Das Unternehmen

Axenoll überwindet Grenzen

Der 3D Bioprinting Markt wächst rasant und damit der Bedarf an Systemen für zelluläres Wirkstoff-Screening, medizinischer Diagnose und Behandlung, aber auch um Tierversuche in der Pharma- und der Kosmetikbranche durch gedruckte, zelluläre Testsysteme zu ersetzen. Dafür bauen wir neben dem starken internen Team auf Partnerschaften in der Forschung.

die Zukunft findet bereits statt

Unsere 3D Mass Customization Technology

Axenoll nutzt 3D Mass Customization® für zelluläres und molekulares 3D Bioprinting von biologischen Massenprodukten in der analytischen, diagnostischen und medizinischen Anwendung.

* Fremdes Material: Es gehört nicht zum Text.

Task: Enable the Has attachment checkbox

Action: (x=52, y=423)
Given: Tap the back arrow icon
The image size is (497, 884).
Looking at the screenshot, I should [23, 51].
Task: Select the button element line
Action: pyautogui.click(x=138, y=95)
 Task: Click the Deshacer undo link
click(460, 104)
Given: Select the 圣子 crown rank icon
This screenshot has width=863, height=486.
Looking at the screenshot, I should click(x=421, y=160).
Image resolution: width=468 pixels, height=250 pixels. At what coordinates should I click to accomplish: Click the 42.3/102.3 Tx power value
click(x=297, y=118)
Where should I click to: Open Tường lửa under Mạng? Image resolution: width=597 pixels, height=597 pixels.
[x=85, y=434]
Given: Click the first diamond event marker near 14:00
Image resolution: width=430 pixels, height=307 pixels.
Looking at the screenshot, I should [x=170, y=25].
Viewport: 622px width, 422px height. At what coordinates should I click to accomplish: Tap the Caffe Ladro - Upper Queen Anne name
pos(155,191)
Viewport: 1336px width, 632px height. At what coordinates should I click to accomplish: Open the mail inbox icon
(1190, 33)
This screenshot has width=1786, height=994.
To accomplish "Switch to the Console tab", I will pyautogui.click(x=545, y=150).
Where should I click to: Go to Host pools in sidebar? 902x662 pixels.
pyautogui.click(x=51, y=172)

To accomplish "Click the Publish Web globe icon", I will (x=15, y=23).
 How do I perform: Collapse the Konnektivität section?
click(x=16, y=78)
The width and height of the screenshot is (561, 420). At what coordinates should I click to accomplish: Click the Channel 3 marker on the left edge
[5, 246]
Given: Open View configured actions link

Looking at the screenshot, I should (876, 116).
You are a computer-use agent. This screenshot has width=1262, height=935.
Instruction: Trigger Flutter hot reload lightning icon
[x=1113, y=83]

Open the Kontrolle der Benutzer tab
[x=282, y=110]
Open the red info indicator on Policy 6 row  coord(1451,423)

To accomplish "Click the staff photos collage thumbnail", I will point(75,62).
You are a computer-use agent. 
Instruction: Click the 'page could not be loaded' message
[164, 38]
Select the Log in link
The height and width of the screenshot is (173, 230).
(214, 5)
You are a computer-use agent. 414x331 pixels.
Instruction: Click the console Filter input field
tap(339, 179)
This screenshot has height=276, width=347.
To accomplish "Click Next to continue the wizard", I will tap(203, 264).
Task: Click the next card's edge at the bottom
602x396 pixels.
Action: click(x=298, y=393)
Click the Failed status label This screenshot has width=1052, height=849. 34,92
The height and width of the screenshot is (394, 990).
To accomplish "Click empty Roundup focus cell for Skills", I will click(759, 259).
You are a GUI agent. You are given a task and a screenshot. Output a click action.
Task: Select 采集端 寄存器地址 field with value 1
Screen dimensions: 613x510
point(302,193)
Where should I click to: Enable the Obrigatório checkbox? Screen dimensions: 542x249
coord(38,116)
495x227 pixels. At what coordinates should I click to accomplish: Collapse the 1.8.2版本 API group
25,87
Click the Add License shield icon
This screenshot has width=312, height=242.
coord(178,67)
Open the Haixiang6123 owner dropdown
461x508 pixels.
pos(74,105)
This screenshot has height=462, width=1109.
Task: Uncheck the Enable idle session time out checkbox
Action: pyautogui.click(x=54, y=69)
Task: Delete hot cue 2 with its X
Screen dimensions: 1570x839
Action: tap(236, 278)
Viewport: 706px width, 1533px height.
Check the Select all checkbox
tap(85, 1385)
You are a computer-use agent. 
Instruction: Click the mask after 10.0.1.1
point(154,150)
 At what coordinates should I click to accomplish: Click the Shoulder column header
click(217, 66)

Die erste reinraumvalidierte 3D Produktionseinheit wurde im Q1 2019 geliefert und kurz danach in Betrieb genommen.

Sublizenzen

Zusammenarbeit nach Plan

Nach der kundenspezifischen Produktentwicklung übernimmt Axenoll die Serienproduktion oder vergibt Sublizenzen an Kunden, welche ihr Produkt dann selbst herstellen können. Axenoll strebt eine mittel- bis langfristige Zusammenarbeit mit seinen Kunden an.

Standort Jena

Axenoll setzt auf Synergien

Der Standort Jena mit der Friedrich-Schiller-Universität (FSU) mit dem Institut für Organische Chemie und Makromolekulare Chemie sowie mit der Universitätsklinik bietet Axenoll das ideale Umfeld, um hochqualifizierte Mitarbeitende wie auch Forschungs- und Entwicklungspartner zu gewinnen. So konnte bereits eine Kooperations- und Rahmenvereinbarung mit der FSU abgeschlossen werden. Erste gemeinsame Projekte sind in der Anlaufphase.

Wir sind axenoll

Ein erfahrenes Team mit Zukunftsblick

Oliver R. Baumann

Verwaltungsratspräsident

CEO Xlife Sciences AG

Dr. Frank Plöger

Verwaltungsratsmitglied

Über 20 Jahre Erfahrung in den Bereichen Research & Development, Business Development und Patentmanagement

Simon Madej

Geschäftsführer
Axenoll 3D Printing GmbH

17 Jahre Investment Banking Erfahrung in London, Zürich und Hamburg

Dr. Nicolle Schwarz

Leiterin 3D-Applikationslabor

Promovierte Chemikerin

Dr. Vedrana Tadić Krippendorf

Biotechnologin

Promovierte Biotechnologin mit Erfahrung in Produktentwicklung und Produktmanagement

Dr. Luisa Ungelenk

Biotechnologin

Promovierte Molekularmedizinerin und Biotechnologin

Projektförderung 

Unser Forschungs- und Entwicklungsverbundvorhaben wird bezuschusst aus Mitteln des Europäischen Fonds für regionale Entwicklung (EFRE-OP 2014-2020) als Teil der Reaktion der Union auf die COVID-19-Pandemie (REACT-EU): FTI für Technologie und Innovation, Förderträger: Thüringer Aufbaubank, Vorhabens-Nr.: 2021 VF 0027. Thema Verbundprojekt: Sensorintegration in mikrofluidische Point-of-Care-Cartridges – Produktionstechnologische Lösung eines ungelösten Problems. Thema Teilvorhaben: Entwicklung eines Dichtungselements für die Integration eines Sensors in mikrofluidische Point-of-Care-Cartridges mit Hilfe des 3D Siebdrucks. Projektbeschreibung: Die Nachfrage nach Lösungen für eine schnelle, patientennahen Diagnostik (Point-of-Care, POC) ist in den letzten Jahren stark angewachsen. Um die Ausbreitung von Infektionskrankheiten wirkungsvoll zu unterbinden, ist ein dichtes Testregime ein entscheidendes Instrument zur Pandemiebekämpfung. In diesem Bereich zählt die Mikrofluidik inzwischen zu den Schlüsseltechnologie. Um solche Systeme kleiner, portabler und perspektivisch billiger anbieten zu können, werden zunehmend Sensoren zur Detektion in solche Mikrofluidik-Kartuschen integriert. Axenoll 3D Printing GmbH in Jena entwickelt ein Dichtungselement für die Integration eines Sensors in mikrofluidische Point-of-Care-Cartridges mit Hilfe des 3D Siebdrucks. 
Die Ambition von Axenoll ist es, das 3D Bioprinting hinsichtlich der industriellen Fertigung zu revolutionieren.
Die hohe Parallelität des Axenoll-Verfahrens garantiert identische Qualität und tiefere Kosten für Bioprints in grosser Stückzahl für Screening, Test und Diagnostik.